◆ **Assignment**: Below are the records; count the lines in which "next" occurs and report only that number.

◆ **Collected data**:
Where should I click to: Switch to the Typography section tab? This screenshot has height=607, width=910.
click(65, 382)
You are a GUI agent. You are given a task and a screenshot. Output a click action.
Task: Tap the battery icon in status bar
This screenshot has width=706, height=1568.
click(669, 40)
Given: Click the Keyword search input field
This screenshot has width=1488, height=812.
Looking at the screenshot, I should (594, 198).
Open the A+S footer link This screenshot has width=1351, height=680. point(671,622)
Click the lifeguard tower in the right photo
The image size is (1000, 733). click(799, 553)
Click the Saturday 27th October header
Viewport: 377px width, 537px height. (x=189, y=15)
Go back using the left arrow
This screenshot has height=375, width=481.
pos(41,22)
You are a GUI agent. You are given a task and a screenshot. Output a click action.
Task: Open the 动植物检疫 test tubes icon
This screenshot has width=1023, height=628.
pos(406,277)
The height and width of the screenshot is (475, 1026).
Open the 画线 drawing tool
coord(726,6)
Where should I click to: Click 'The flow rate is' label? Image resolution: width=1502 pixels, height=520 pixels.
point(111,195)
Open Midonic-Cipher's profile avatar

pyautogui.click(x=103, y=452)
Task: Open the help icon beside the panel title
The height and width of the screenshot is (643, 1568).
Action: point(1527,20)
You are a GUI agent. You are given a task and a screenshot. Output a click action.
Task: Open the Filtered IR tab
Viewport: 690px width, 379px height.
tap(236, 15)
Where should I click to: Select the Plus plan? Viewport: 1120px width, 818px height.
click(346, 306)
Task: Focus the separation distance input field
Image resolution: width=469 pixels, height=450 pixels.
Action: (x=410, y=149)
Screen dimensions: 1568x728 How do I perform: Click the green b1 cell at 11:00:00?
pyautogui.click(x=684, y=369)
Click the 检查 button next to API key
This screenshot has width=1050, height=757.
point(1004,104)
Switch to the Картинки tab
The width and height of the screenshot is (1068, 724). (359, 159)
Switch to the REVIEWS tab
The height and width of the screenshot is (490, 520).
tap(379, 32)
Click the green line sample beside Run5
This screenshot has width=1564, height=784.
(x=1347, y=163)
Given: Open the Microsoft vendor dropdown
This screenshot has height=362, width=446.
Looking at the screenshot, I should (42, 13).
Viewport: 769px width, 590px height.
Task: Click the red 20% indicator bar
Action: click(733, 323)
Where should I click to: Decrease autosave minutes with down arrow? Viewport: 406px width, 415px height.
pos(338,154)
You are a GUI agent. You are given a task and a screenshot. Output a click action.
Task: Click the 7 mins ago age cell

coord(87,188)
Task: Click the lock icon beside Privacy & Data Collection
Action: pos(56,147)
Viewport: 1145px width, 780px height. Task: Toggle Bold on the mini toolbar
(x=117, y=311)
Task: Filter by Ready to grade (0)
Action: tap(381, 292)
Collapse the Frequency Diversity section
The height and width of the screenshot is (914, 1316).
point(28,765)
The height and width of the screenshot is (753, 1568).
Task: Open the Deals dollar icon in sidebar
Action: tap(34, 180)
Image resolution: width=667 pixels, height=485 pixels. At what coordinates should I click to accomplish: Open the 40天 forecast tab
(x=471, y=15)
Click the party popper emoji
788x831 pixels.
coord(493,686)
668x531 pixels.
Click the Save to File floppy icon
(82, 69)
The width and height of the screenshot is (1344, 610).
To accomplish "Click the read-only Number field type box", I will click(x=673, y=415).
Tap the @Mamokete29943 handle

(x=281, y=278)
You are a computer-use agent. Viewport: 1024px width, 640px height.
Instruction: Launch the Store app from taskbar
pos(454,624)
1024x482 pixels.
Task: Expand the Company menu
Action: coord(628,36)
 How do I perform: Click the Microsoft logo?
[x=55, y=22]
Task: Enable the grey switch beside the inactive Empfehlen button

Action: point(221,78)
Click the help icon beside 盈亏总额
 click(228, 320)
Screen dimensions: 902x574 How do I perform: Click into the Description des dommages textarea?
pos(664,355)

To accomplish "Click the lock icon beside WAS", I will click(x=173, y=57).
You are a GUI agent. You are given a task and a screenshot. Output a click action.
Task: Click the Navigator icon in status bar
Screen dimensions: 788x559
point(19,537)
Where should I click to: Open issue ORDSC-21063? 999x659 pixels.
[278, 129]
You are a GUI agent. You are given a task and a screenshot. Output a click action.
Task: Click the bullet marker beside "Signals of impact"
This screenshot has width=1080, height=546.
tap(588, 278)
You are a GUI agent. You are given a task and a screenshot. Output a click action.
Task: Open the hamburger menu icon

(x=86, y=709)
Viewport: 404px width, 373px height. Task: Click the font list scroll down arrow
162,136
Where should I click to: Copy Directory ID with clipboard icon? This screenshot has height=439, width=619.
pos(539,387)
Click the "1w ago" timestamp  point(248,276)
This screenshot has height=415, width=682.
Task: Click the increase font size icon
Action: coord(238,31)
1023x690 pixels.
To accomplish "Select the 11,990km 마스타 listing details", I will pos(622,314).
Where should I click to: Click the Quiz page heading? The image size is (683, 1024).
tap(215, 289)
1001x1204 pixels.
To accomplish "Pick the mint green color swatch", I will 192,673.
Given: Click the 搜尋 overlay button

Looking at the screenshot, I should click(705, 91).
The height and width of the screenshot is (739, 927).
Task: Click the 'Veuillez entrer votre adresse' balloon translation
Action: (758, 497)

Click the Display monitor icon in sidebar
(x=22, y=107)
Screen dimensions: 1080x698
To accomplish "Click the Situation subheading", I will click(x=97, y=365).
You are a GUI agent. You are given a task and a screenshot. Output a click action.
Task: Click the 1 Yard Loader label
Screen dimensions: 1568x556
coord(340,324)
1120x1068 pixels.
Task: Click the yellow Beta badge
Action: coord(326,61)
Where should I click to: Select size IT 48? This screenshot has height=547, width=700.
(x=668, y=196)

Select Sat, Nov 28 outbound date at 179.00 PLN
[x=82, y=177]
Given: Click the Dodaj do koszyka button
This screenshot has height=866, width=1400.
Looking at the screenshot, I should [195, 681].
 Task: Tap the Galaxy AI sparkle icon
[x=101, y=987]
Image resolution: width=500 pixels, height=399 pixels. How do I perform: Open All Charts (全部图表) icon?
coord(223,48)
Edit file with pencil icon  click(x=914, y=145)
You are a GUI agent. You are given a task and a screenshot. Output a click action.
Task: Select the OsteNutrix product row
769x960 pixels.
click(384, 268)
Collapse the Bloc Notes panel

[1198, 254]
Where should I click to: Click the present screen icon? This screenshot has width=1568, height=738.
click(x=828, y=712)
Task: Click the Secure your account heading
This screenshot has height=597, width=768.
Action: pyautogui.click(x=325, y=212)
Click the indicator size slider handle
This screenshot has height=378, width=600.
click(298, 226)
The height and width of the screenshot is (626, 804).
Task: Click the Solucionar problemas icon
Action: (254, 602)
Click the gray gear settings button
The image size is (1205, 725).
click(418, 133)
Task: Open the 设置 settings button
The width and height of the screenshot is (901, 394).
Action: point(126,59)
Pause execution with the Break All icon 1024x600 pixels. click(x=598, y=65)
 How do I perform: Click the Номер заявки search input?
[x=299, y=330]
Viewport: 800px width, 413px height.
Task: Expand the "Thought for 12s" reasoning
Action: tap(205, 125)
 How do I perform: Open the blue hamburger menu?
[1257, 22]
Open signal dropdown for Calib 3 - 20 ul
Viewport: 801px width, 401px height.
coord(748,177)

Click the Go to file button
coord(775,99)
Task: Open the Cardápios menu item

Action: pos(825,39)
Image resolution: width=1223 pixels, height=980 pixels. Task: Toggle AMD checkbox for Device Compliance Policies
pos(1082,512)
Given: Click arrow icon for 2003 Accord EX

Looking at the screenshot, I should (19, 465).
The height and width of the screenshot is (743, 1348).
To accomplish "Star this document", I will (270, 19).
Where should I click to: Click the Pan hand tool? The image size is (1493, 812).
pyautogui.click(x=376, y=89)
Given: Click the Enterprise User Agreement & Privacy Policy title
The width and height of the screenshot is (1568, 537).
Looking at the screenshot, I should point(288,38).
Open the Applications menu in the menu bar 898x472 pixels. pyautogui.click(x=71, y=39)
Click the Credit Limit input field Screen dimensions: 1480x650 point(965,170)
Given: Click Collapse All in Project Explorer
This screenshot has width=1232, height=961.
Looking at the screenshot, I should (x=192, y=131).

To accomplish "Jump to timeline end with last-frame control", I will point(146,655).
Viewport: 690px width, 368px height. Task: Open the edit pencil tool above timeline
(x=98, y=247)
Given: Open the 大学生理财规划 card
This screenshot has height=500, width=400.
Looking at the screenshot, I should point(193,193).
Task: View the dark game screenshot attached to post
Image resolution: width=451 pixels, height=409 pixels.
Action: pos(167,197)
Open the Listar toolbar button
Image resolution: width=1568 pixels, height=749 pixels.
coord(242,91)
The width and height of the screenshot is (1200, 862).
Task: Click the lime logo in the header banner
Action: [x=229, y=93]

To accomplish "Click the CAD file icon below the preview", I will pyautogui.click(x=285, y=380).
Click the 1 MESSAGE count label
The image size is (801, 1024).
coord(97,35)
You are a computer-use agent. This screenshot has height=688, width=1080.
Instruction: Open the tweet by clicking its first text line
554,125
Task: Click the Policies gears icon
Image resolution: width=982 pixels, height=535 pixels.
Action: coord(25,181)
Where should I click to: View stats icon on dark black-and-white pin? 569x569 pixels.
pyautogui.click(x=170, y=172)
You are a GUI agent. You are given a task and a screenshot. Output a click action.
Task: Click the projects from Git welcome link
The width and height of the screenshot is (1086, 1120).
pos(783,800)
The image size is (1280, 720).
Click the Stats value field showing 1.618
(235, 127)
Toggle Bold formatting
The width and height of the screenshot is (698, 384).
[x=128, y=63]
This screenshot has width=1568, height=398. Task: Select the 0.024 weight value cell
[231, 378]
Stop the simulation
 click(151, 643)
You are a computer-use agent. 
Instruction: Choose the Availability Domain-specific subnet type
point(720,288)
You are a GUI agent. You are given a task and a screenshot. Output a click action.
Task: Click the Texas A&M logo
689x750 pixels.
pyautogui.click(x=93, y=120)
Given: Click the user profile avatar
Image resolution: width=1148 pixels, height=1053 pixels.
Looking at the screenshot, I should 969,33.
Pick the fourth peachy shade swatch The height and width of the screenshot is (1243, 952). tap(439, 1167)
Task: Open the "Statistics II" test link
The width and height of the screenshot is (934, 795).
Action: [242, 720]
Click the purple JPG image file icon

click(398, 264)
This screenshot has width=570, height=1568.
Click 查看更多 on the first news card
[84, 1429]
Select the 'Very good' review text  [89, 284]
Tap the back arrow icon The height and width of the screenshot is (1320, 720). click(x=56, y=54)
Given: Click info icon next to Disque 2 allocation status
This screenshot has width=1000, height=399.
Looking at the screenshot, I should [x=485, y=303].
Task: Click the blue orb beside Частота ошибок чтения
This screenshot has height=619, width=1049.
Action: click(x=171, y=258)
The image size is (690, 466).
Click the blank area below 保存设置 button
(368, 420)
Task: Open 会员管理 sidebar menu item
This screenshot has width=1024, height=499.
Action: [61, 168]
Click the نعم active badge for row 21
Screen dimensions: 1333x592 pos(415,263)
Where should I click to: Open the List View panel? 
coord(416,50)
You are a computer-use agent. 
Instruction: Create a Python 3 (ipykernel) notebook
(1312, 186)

◆ **Your solution**: 2